Point-of-care ultrasounds are becoming more and more common in the medical field. These small, portable ultrasound systems are being used in practically every type of medical facility, including the physician’s office, emergency rooms, the gynecologist’s office, and even in operating rooms. Many medical professionals believe that point-of-care ultrasounds play a vital role in serving their patients.
Brown University’s Chair of the Department of Imaging, John Cronan, MD, FACR, notes that point-of-care ultrasounds are being used by many medical professionals, but unfortunately the majority of them do not understand the ultrasound systems properly. This is because there is lack of well-developed training available to those in the medical field. John Pellerito, MD from Manhasset’s North Shore University Hospital, points out that designing an appropriate ultrasound training curriculum can be quite difficult, due to the lack of previously-developed training modules, documentation, and standards. He believes that medical students should also receive ultrasound training because it would help to reinforce teachings in anatomy and physiology, as well as improve patient treatment.
Many medical professionals believe that radiologists play a vital role in developing point-of-care ultrasound training. Unfortunately, up to this point, radiologists have not been leading the way to help in the development of proper ultrasound training for their fellow medical professionals. Some suspect that part of the reason may be that radiologists are simply protecting their jobs, and worry about the future of their profession. Others understand how busy radiologists are, which leaves very little time to help develop a new curriculum. One suggestion could be the use of already-developed ultrasound technician curriculum as a guide to design appropriate training.
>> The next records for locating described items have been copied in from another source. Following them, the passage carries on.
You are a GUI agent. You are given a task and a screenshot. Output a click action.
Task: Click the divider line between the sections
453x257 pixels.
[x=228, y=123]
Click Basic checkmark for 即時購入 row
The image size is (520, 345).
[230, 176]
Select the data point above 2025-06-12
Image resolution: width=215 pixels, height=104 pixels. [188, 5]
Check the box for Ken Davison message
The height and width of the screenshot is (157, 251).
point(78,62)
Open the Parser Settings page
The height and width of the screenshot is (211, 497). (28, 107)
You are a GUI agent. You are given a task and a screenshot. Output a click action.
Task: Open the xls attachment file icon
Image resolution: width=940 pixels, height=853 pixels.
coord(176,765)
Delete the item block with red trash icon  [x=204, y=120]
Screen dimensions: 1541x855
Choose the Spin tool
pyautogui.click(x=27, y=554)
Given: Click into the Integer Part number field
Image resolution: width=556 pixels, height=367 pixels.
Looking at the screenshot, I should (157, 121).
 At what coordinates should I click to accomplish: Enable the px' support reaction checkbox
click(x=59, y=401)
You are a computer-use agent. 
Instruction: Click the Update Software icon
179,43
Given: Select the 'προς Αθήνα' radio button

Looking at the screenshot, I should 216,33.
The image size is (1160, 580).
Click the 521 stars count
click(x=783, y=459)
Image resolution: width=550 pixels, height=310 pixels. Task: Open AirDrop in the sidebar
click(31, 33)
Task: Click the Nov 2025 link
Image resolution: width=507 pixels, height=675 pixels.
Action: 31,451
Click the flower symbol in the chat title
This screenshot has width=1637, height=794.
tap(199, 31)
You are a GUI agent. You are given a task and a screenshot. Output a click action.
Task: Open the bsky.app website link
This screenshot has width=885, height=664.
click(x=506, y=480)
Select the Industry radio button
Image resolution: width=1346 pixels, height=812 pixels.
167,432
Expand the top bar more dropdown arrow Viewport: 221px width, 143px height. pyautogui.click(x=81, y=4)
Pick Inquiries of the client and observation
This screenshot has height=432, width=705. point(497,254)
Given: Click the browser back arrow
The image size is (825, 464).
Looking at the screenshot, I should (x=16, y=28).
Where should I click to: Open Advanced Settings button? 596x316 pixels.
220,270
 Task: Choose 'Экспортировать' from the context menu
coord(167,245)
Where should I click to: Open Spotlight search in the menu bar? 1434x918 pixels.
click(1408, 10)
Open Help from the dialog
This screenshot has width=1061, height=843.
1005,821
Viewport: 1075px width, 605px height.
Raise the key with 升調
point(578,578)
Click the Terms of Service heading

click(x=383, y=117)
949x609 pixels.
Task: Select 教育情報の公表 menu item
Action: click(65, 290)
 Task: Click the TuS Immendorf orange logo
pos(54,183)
At a RSNA conference, Michael Blaivas, MD, former chair of the American College of Emergency Physicians ultrasound division, reached out to professional radiologists by noting that they are the imaging experts. He said about radiologists, “It’s better to be seen as proponents of an application, guide it, and help with it, especially an application that is seen as critical at the bedside.” He also suggested that education is the one thing that medical doctors and radiologists can agree needs improvement. The hope is that radiologists will offer their expertise to help create a vital curriculum that will enhance the use of point-of-care ultrasounds in medical facilities across the country.